The main focus of this paper is on the similarity measurement and indexing methods for 3D voxel models. To reduce information loss and avoid the curse of dimensionality, which can lead to decreased retrieval performance, a series of solutions are proposed for 3D model classification and retrieval. Key issues in 3D model retrieval research include how to extract features from 3D models to retain more model information, and how to choose suitable feature descriptors and similarity measurement methods to reduce computational complexity. Addressing these issues, this paper first proposes a voxelization method based on space-filling curves to obtain 3D voxel data that preserve the structural features of 3D models to some extent. Then, it introduces the VSO feature representation method based on symbolic operators to effectively reduce the feature dimensionality of the data. Finally, a similarity measurement method based on symbolic sequences is proposed to achieve efficient retrieval on 3D model databases. Experiments conducted on the publicly available ModelNet dataset demonstrate that the proposed methods can improve the efficiency and accuracy of 3D model similarity calculation. Moreover, they do not require high demands on computer storage and computing performance, making them suitable for storing and processing massive 3D models. Despite the partial success achieved in the aforementioned research, there are still several areas that require further investigation:

• Feature extraction of 3D voxel models is based on voxel representation, preserving the complete voxel data of 3D models. However, many 3D models have complex structures composed of numerous edges and faces. When the voxel granularity increases, the time cost of voxelization also increases. Therefore, improving the efficiency of voxelization for 3D models is an important area for future research.

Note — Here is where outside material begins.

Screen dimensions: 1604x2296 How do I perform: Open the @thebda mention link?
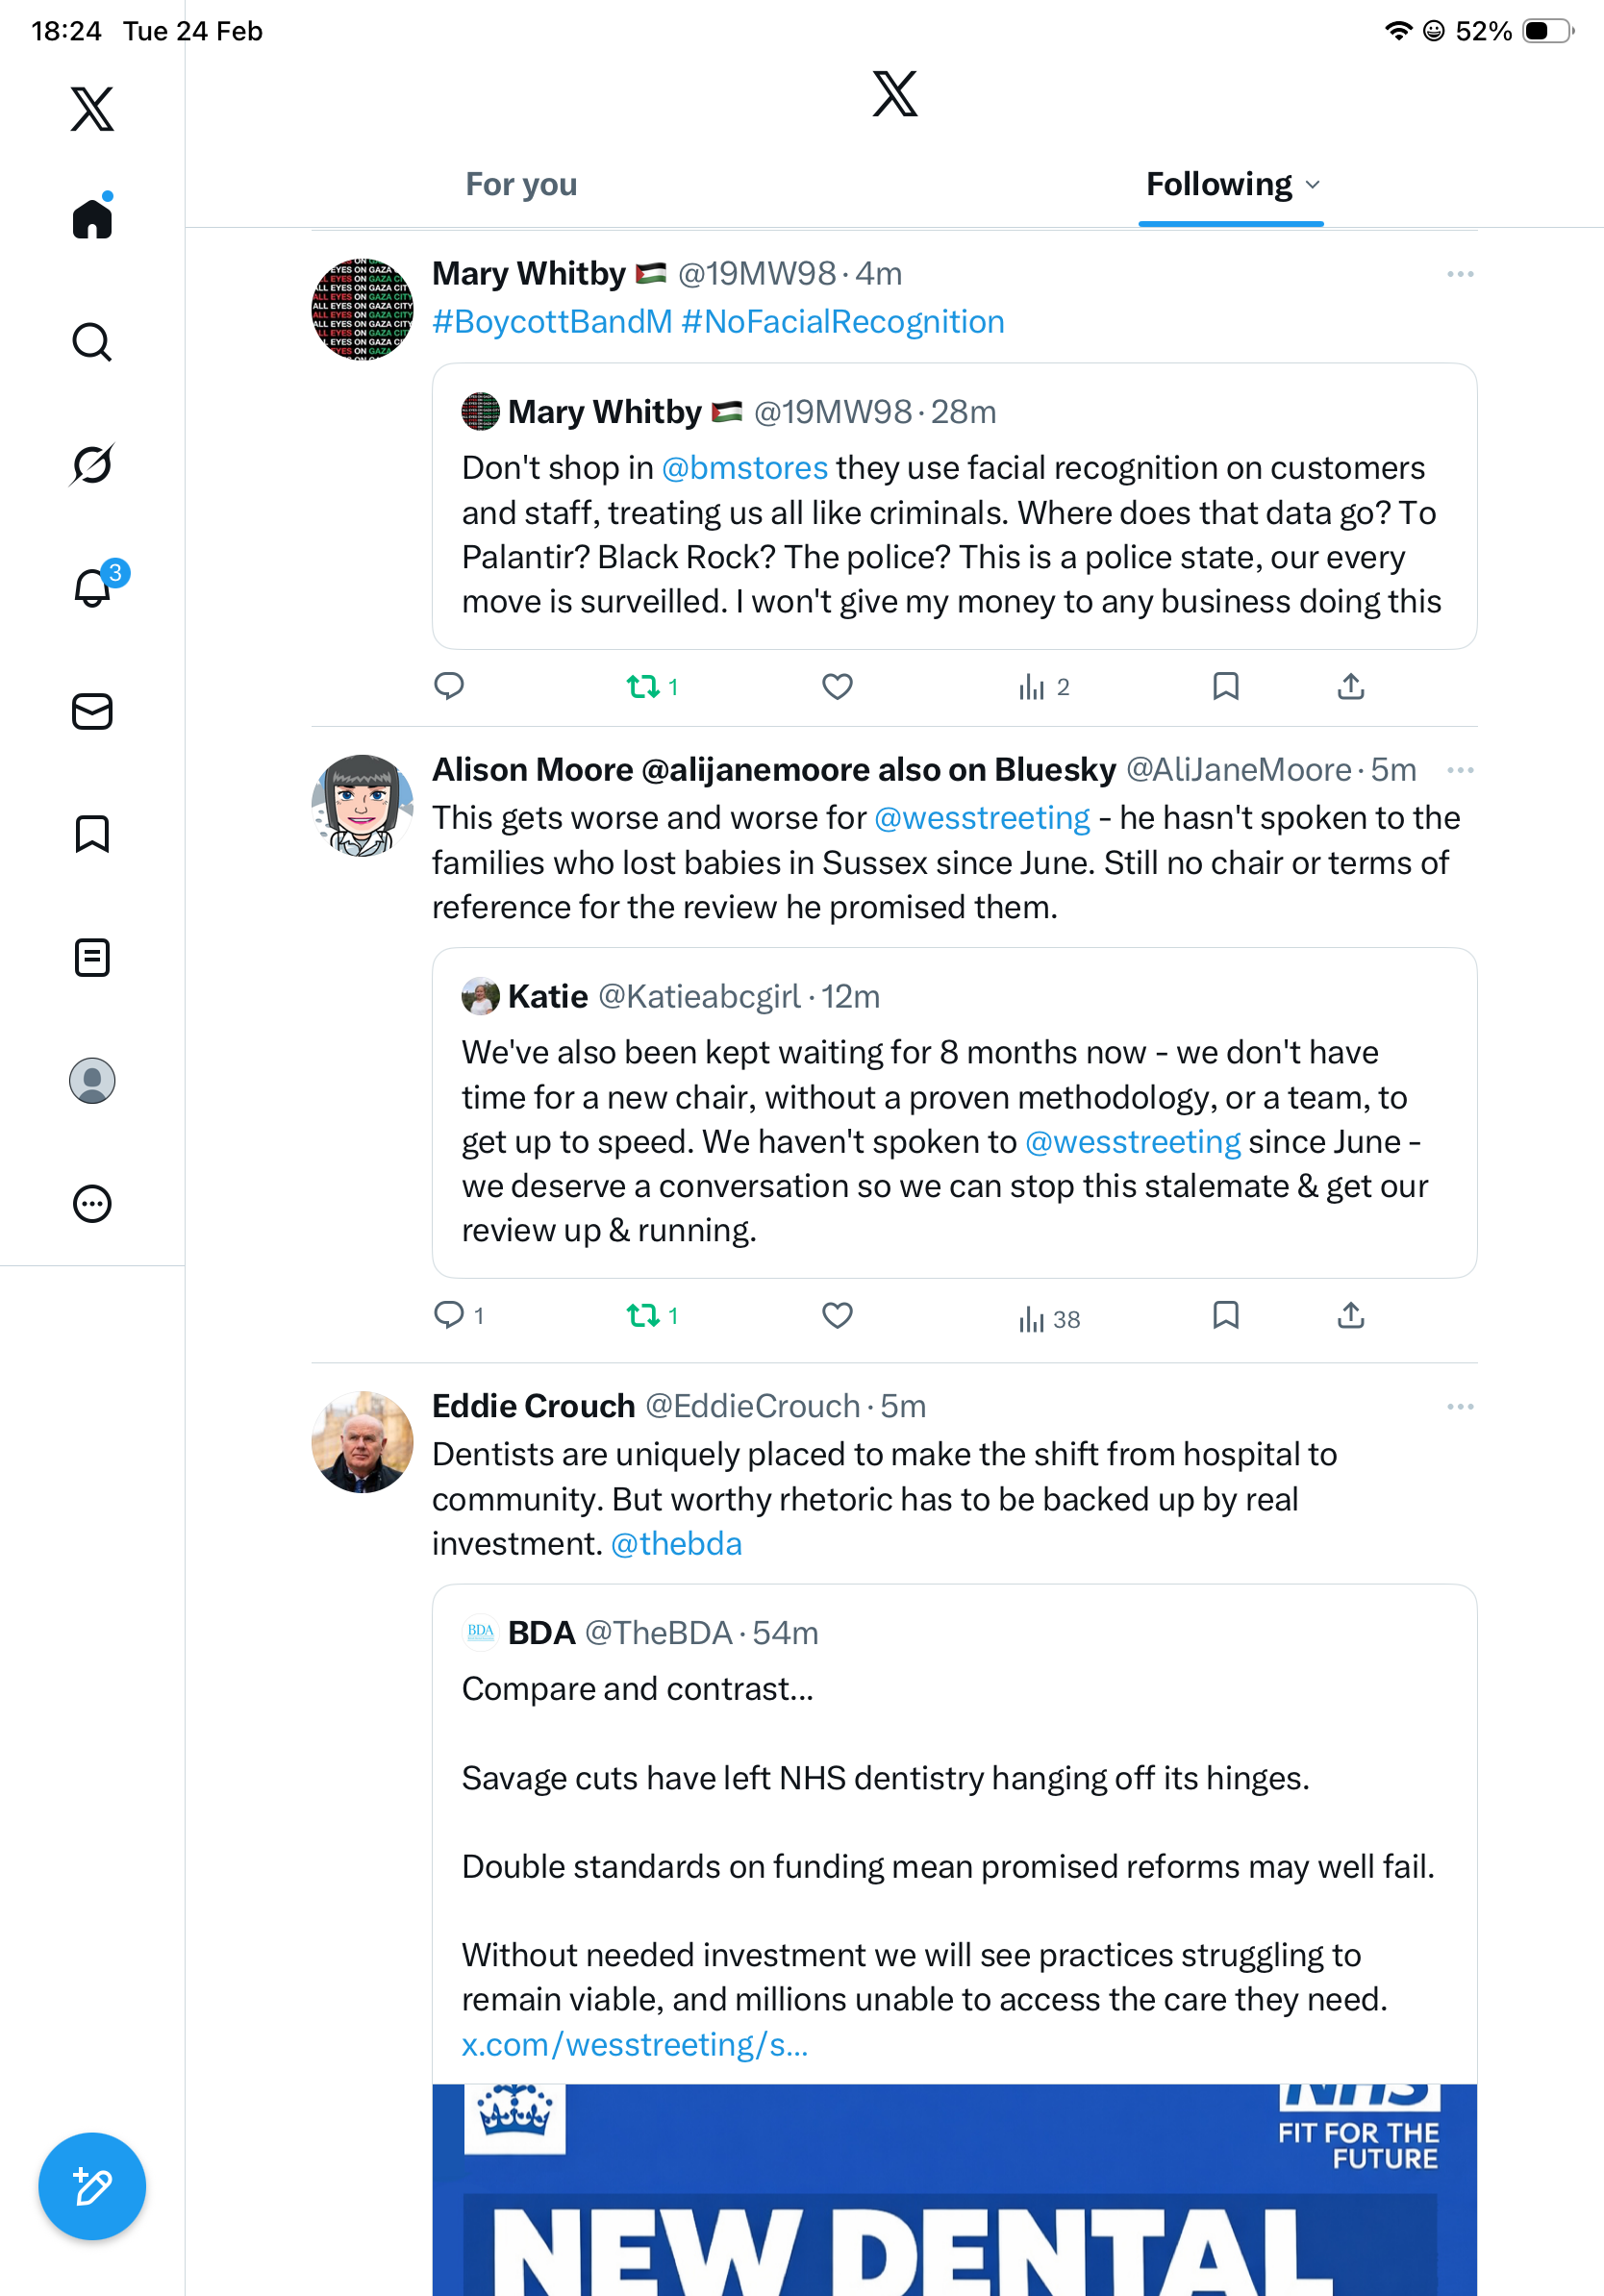[x=676, y=1543]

• The VSO representation and similarity measurement methods for 3D voxel models currently focus mainly on shape and structural information. However, real-world 3D models also include rich attribute information such as color, texture, and density. Incorporating other attribute information in addition to shape and structural information is expected to enhance the accuracy of 3D model classification and retrieval and broaden the application scope. Therefore, exploring how to fully utilize various attribute information of models and designing similarity measurement methods applicable to multi-attribute features are worthwhile directions for further research.
• In the field of geographic information, there are many three-dimensional geographic spatial objects, such as underground geological bodies like rock masses and ore bodies, as well as landform features like mountains and valleys. Utilizing the method proposed in this paper to voxelize these three-dimensional geographic spatial objects and exploring how to use them for feature representation and similarity measurement is one of our future research directions. This research can facilitate the understanding, analysis, and management of the Earth’s surface and subsurface spaces, providing more possibilities for the application of geographic information systems.